Confusion regarding open and closed subsets with different parent sets.

Question

Consider $A=\{q \in \mathbb Q:q^2 \geq2\}$ and the metric $d(x,y)=|x-y|$.

Then considered as a subset of the metric space $(\mathbb R,d) A$ is not open since none of the points of $A$ is an interior point of A since every nbd in $\mathbb R$ contains irrational numbers not belonging to $A$. Also $\sqrt2 $ is a limit point of $A$ not contained in $A$ so $A$ is not closed either.

However, when considered as a subset of the metric space $(\mathbb Q,d)$ it is both open and closed. Since now the nbds only contain rationals, we can find one of every point that lies inside $A$. And now since the parent space is $\mathbb Q$, $\sqrt 2$ is no longer considered a limit point and the remaining limit points are all the members of $A$ thus lying inside $A$ and making it closed.

Is this reasoning correct? Am I right in assuming that a subset is open or closed depending on the set it is considered a subset of?

Answer 1

Yes, it matters quite a lot which is the parent space when you consider questions of openness or closedness of sets.

In general, if $A \subseteq Y \subseteq X$ then $A$ is closed in $Y$ (where $Y$ has the subspace topology inherited from $X$) iff $A = C \cap Y$, where $C$ is closed in $X$, so closed sets in the subspace are just intersections of closed sets in the larger space with that subspace. The same holds for open sets. In terms of the metric, this nicely corresponds with restricting the metric on $X$ to points of $Y$, as you do here.

$A$ is closed (open) in $\Bbb Q$ because there it is just a closed (open) set of $\Bbb R$ intersected with $\Bbb Q$:, $$A= \left((-\infty,-\sqrt{2}] \cup [\sqrt{2}, +\infty)\right) \cap \mathbb{Q} = \left((-\infty,-\sqrt{2}) \cup (\sqrt{2}, +\infty)\right) \cap \mathbb{Q}$$

nicely abusing the fact that $\pm \sqrt{2}$ are not in $\Bbb Q$.

Answer 2

Yes. A topology $T$ on a set $X$ is a collection of subsets of $X$ such that

$(i)\;\emptyset \in T$ and $X\in T$

$(ii) \; \cup S=\cup_{u\in S}\,u\in T$ whenever $S\subset T$

$ (iii)\; \cap S=\cap_{u\in S}\,u\in T$ whenever $S$ is a $finite$ subset of $T.$

Members of $T$ are called open sets.

This is a very broad definition. The only sets that are guaranteed to belong to $T$ are $\emptyset$ and $X$.

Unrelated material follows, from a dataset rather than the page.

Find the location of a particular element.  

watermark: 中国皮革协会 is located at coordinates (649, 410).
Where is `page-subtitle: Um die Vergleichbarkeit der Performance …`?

So whether a subset of $X$ is open or closed (or neither ) depends on which $T$ is chosen. A topological space is a pair $(X,T)$ where $T$ is a topology on $X$. It is extremely common to say "the space $X$" although this is technically incorrect.

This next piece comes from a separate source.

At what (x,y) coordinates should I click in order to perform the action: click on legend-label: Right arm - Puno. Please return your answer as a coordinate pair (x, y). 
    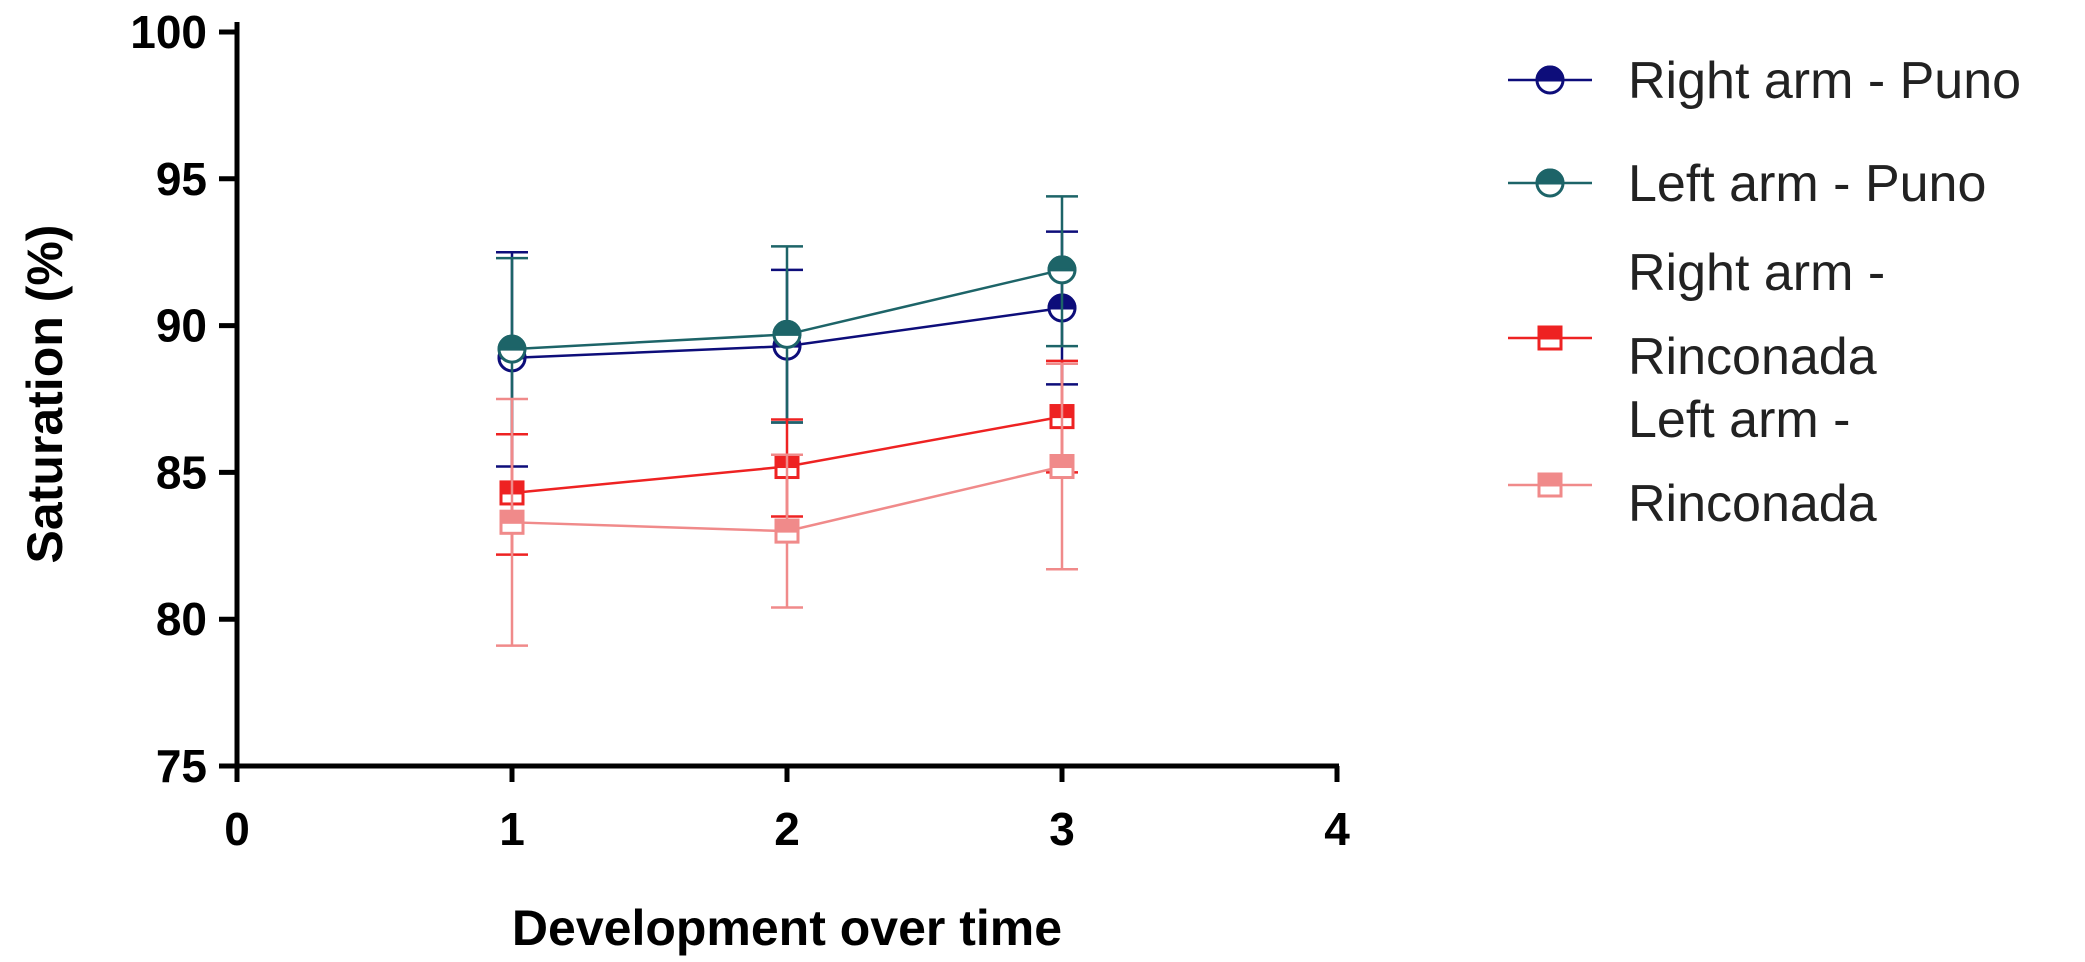
    Looking at the image, I should click on (1824, 81).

If $(X,T)$ is a topological space and $Y\subset X$ then $T'=\{t\cap Y:t\in T\}$ is a topology on $Y$. It is extremely common to say "the subspace $Y$" although this is also technically incorrect. Rigorously we should say "the subspace $(Y,T')$ of the space $(X,T)$." And the members of $T'$ are called the open sets of the subspace $(Y,T')$. Whether a subset of the subspace $Y$ (sic) is open or closed ( or neither ) depends on $T$ and $X$.

When considering more than one topology on a set it is best to state these things rigorously to avoid ambiguity.